Requirement: In the records below, the lines between the one holding "Go to the U.S. section" and the one holding "Task: Click dotted", inclusive, are to be transcribed exactly; no pictures are to be included.

Data provided:
BEGIN

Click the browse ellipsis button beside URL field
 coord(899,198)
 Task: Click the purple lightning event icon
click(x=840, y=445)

END
BEGIN

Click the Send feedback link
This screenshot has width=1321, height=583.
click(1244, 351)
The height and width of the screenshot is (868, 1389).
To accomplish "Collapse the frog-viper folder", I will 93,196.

END
BEGIN

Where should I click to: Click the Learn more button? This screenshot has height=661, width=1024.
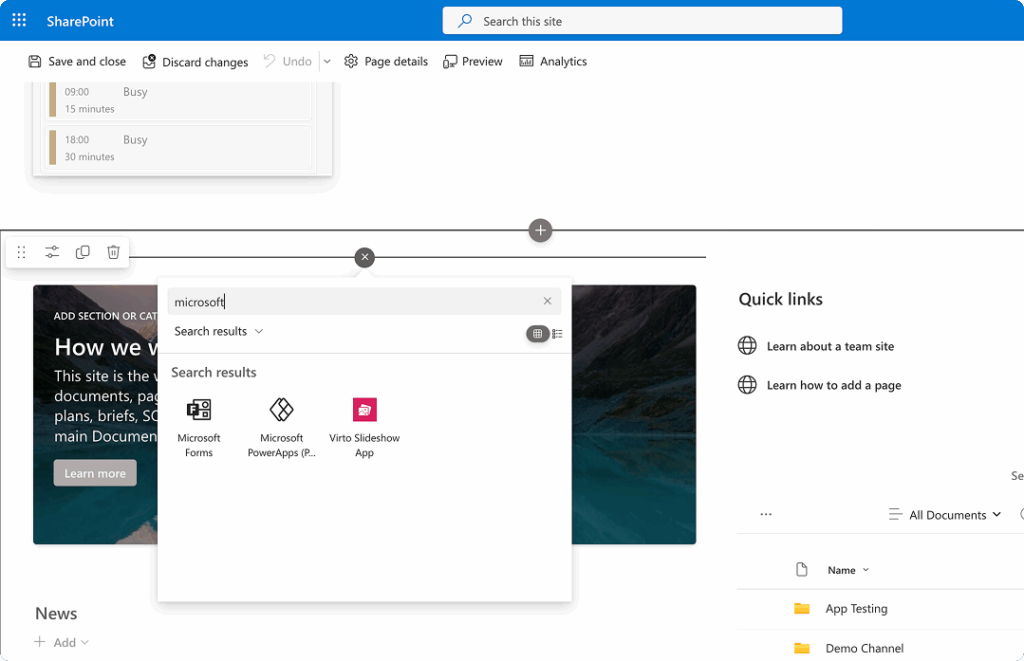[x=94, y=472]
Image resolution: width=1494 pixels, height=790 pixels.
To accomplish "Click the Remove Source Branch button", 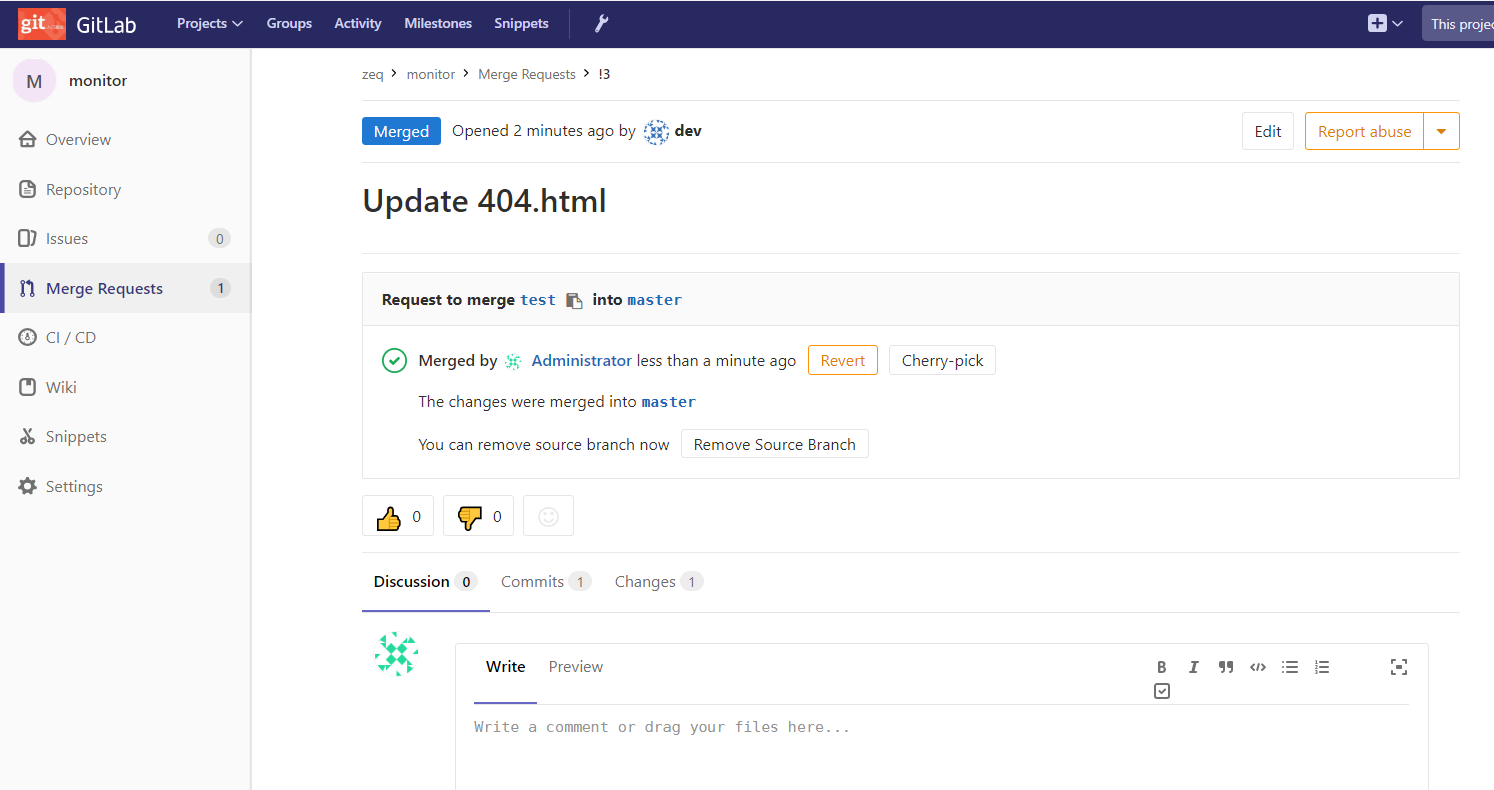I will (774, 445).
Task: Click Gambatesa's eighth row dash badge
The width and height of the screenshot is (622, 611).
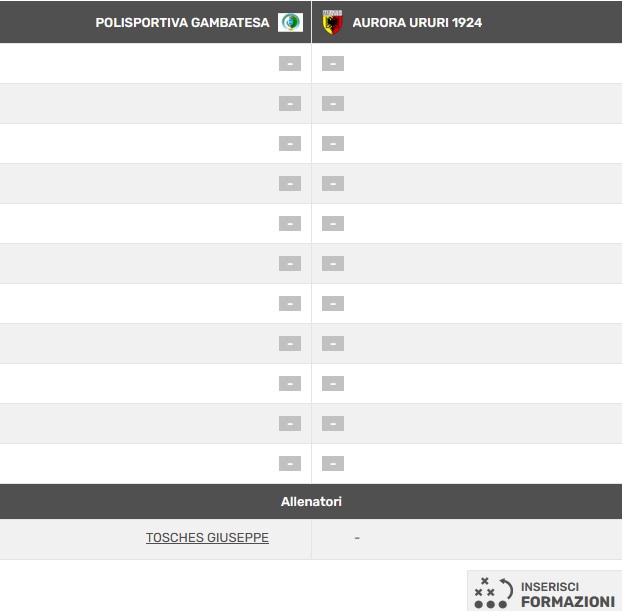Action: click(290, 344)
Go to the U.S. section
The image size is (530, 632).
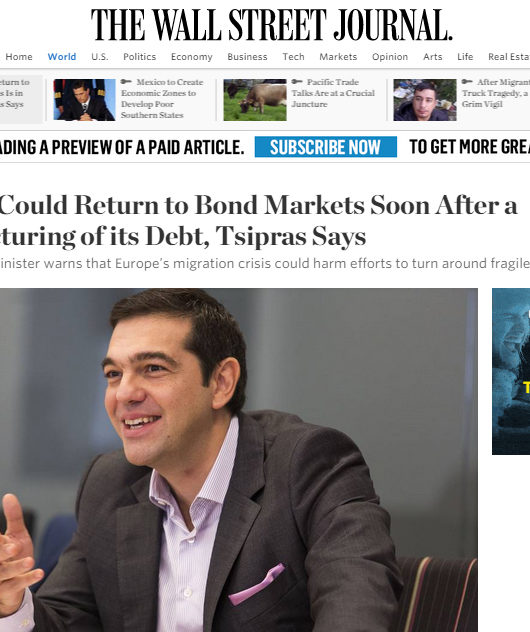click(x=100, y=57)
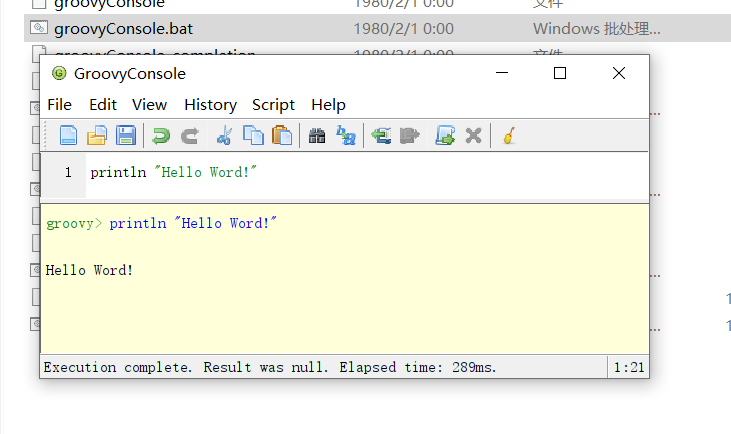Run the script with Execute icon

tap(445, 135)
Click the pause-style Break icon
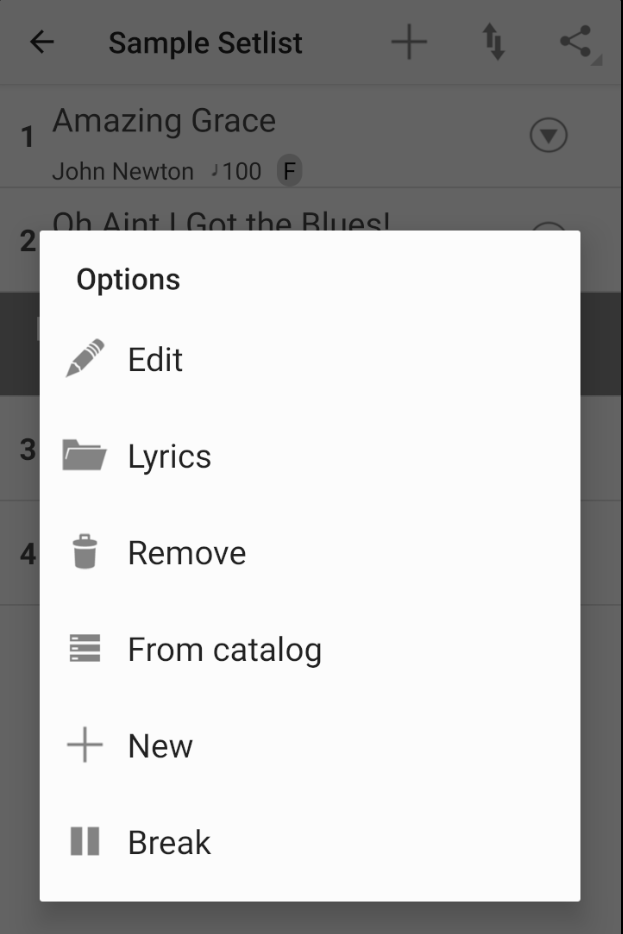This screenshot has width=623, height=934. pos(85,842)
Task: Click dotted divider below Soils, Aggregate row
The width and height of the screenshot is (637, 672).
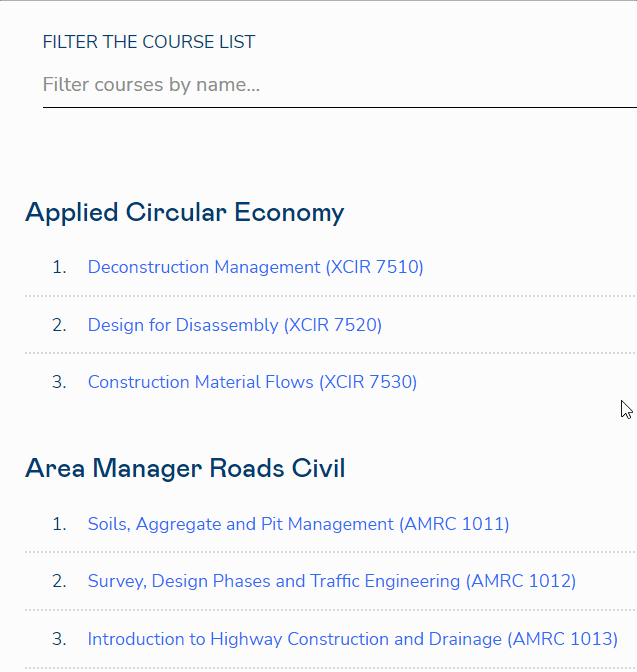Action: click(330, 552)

END

Answer space:
Go to the U.S. section
The image size is (530, 632).
click(x=100, y=57)
Run the script with Execute icon

tap(445, 135)
Click the pause-style Break icon
This screenshot has width=623, height=934. pos(85,842)
Task: Click dotted divider below Soils, Aggregate row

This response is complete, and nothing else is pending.